The pain didn’t stop there, however, as Squire and the rest of the riders still faced another 1,000 feet of climbing back to Betenson Flat before turning north towards Big Flat. For the final sting in the tail, Squire faced another 10% average climb over the last mile before crossing the finish line at Eagle Point Ski Resort in 4:09:59, setting the second fastest time since the race’s inception in 2010, just 3:42 slower than Levi Leipheimer’s record time of 4:06:17 set in 2013.

“There was a bit of a tailwind up the Col d’Crush and so I was waiting for that to give it a little effort,” said Squire of the winning move.

When asked how he trained for the event, Squire said “It’s been tough because my oldest training partner Burke has been too busy putting on this race. I come out here, and it’s worth it.

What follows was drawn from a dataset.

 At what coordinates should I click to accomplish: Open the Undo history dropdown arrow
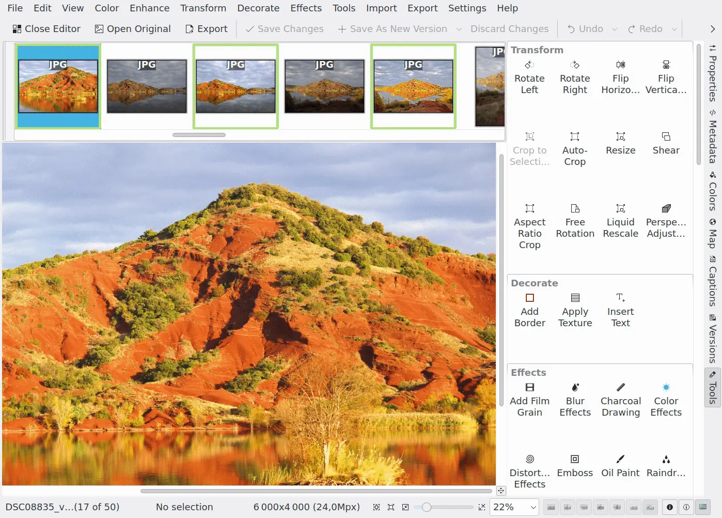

It’s obvious the work he hasn’t been doing on the bike has been put in here because it’s a fantastic event.”

Driscoll managed to hold on for 2nd place, in 4:22:33, just over 12 ½ minutes behind Squire, while LeRoy Popowski managed to claw back time on the final climbs to finish 3rd at 4:24:41.

“Robbie and I were together heading up the Col d’Crush, and he just took a look back and punched it. I tried to keep him in sight, but there was nothing I could do. I just fell apart and he had the legs and kept going all the way to the finish,” said Driscoll.

“Everyone was blown away by Danny Pate on the descent. He saved a little something on the top little rollers, and just came flying by everybody on a road bike, with teeny-tiny little tires. Driscoll came by me, and exclaimed ‘Holy crap! What a boss!’” added Squire.

Danny Pate also really enjoyed his first Crusher experience. “This was a fun race, and I was glad to be here. It’s a unique race, which is why I wanted to do it. It appealed to me because it had some road, some dirt, and a bit of everything and you just run what you brung and ride any bike you want,” he said after the race. Pate’s next appearance on the international stage will be at the Clásica San Sebastián, and then a likely spot on Team Sky’s roster for the Vuelta a España.

Rounding out the top-10 were Alex Grant (4th), Jake Wells (5th), with Neil Shirley (6th) just edging out Danny Pate (7th) in a two-up charge for the line, followed by Benjamin Blaugrund (8th), Andrew Dorais (9th) and Tim Johnson (10th).

“A rear flat took me out of the hunt on the main downhill,” said Grant after the race. “I put a tube in and rallied back to 4th. The silver lining was that after that I got to ride my own pace and enjoy the awesome event that Burke Swindlehurst has created a little more. Amazing views and a wicked day on the bike.”